Oltretutto Google aveva sottoposto Motorola ad una completa trasformazione, licenziando personale e riducendo la forza lavoro da 20.000 a 3800 unità ed istallando propri dirigenti al vertice della società.
Nonostante ciò, Motorola ha perso 645 milioni di dollari nei primi nove mesi del 2013.
Ora, però, alcuni prodotti recenti lanciati da Motorola tipo il Moto X ed il Moto G erano stati ben accolti dagli utenti.

In ogni caso, sembrerebbe che Google si terrà i brevetti di Motorola, forse il maggior incentivo che, a suo tempo, spinse Google a comprare Motorola.
Google che distribuisce la piattaforma Android a vari produttori di smartphone vuole evitare,inoltre, di entrare in conflitto di interessi con gli stessi, presentandosi anche lui come produttore.

Yang Yuanqing, presidente e CEO di Lenovo ha detto che con l’acquisizione di un tale marchio e un team così talentuoso, Lenovo diverrà a breve un forte concorrente a livello mondiale nel campo mobile in rapida ascesa.
Lenovo, già nel 2005 ha acquisito PC Business di IBM, utilizzando il marchio leggendario per farsi strada nel mondo dei PC ed da poco, sempre da IBM ha acquisito il ramo d’attività relativo ai server x86. L’acquisizione dei server di IBM da parte di Lenovo si prevede costerà 2,3 miliardi di dollari.

Dennis Woodside, CEO di Motorola Mobility, ha detto, commentando la transazione, che Motorola grazie ai recenti lanci di Moto X e Moto G è ritornata in auge e le competenze hardware di Lenovo e la sua diffusione a livello globale potranno solo accelerare questo percorso di successo. Inoltre il Ceo di Motorola aveva annunciato, sempre a gennaio, l’intenzione della società di lanciare uno smartphone chiamato Motorola 50$ da offrire a basso prezzo nei paesi emergenti.

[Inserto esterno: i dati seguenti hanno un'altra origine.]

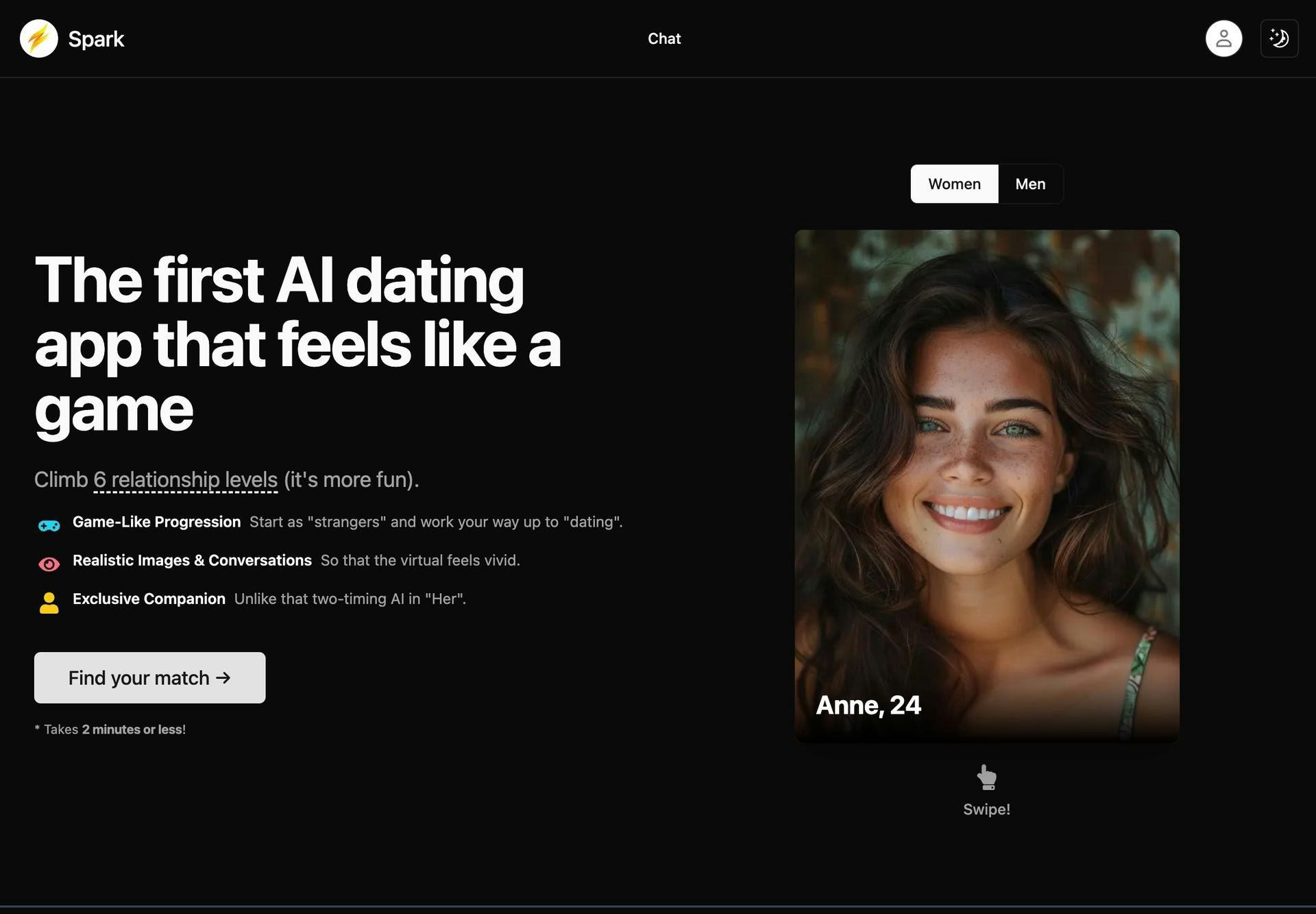The width and height of the screenshot is (1316, 914).
Task: Select the Women toggle option
Action: 954,184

Larry Page di Google ha dichiarato, per giustificare la cessione di Motorola Mobility, che, essendo il mercato degli smartphone super competitivo, Lenovo, che è il più grande produttore di PC al mondo, ha l’esperienza ed i mezzi hardware per far assumere a Motorola Mobility, un ruolo importante all’interno dell’ecosistema Android. Google, invece si concentrerà di più sull’innovazione attraverso l’ecosistema Android, a beneficio degli utenti di smartphone di tutto il mondo.

Questo però, non vuol dire che Google rinuncerà ad altri suoi sforzi hardware in quanto le dinamiche legate ai mercati dei prodotti tecnologici indossabili ed ad altri campi di interesse, sono molto diverse rispetto al settore della telefonia mobile. Google è anzi, entusiasta di costruire nuovi ed incredibili prodotti per gli utenti all’interno di questi ecosistemi emergenti.
Insomma, possiamo dire che Google ha sempre effettuato una politica che lo portava a tagliare rami poco redditizi e anche questa volta non si è smentito, anche se ci ha rimesso 7 miliardi di dollari.